Wu Tzu-yü (Chinese: 吳子瑜; Taiwanese: Ngôo Tsú-jû, July 14, 1885 – May 15, 1951), also known as Wu Tung-pi (吳東碧), courtesy name Shao-hou (少侯), and pseudonym Hsiao-lu (小魯), was a literatus and poet during the Japanese rule period. He was born in Lanhsingpao, Changhua County (now Taiping District, Taichung City).
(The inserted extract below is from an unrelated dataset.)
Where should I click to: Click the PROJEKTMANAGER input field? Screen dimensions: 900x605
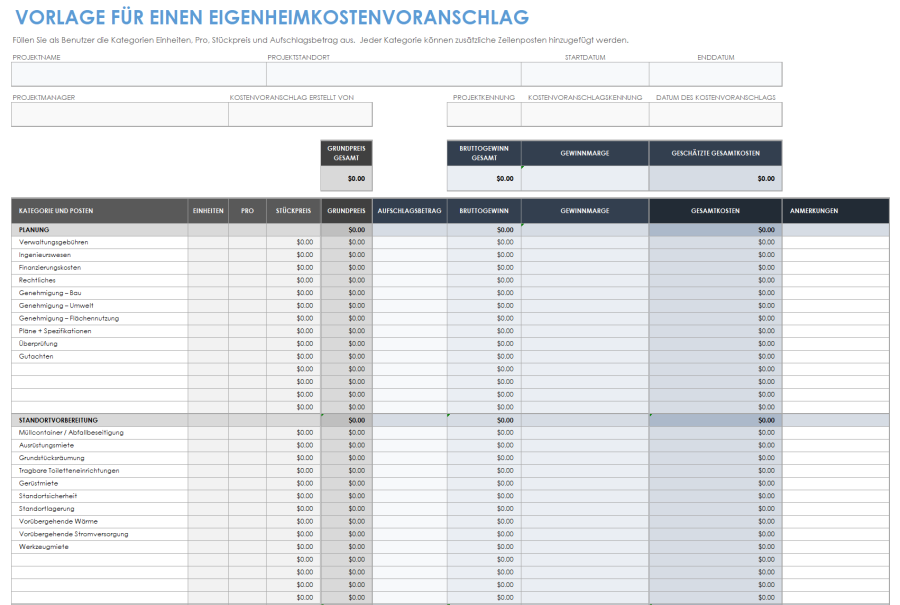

In 1913, Wu Tzu-yü went to Peking (now Beijing) and Shanghai, China, to engage in mining businesses and interacted with political figures while there. He joined the Kuomintang (KMT) and remained in China until 1922 when he returned to Taiwan due to his father Wu Luan-chi's severe illness. His experiences in China influenced his support for the Taiwan Parliament Establishment Petition Movement and other Taiwanese nationalist activities. Even after returning to Taiwan, he continued to engage in political, economic, and cultural anti-Japanese activities in secret.

== Activities ==
In 1936, Wu invested in the construction of the Tengaiten Theater (天外天劇場) near the Taichung railway station. This was the largest privately-operated European-style theater in Taiwan at the time, and it was the second modern theater built by Taiwanese investors after the Lowutai Theater (樂舞台). It underwent several renovations over the years and was ultimately demolished in February 2021.
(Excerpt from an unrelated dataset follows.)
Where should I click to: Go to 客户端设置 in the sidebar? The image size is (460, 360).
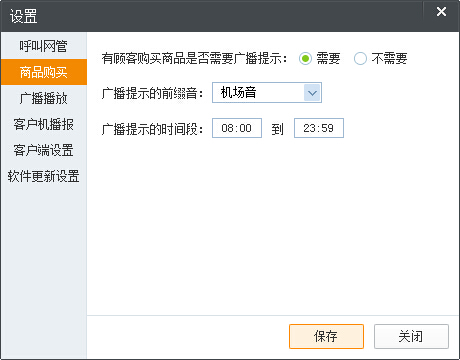[44, 150]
Wu Tzu-yü had a profound interest in sinology and was known for composing classical Chinese language and culture. In 1926, he joined classical poetry societies such as the Oak Poetry Society. He often hosted gatherings for society members in his villa and courtyard. His works are collected in Sinuous Waters Retaining the Elegance of Literary Style and Stories to Commend — Selection of Historical Materials of Poems and Writings by Wu Luan-chi, Wu Tzu-yü, and Wu Yan-sheng (曲水遺風韻事賡—吳鸞旂、吳子瑜、吳燕生詩文史料選集), edited by Shih I-lin and Yu Mei-ling.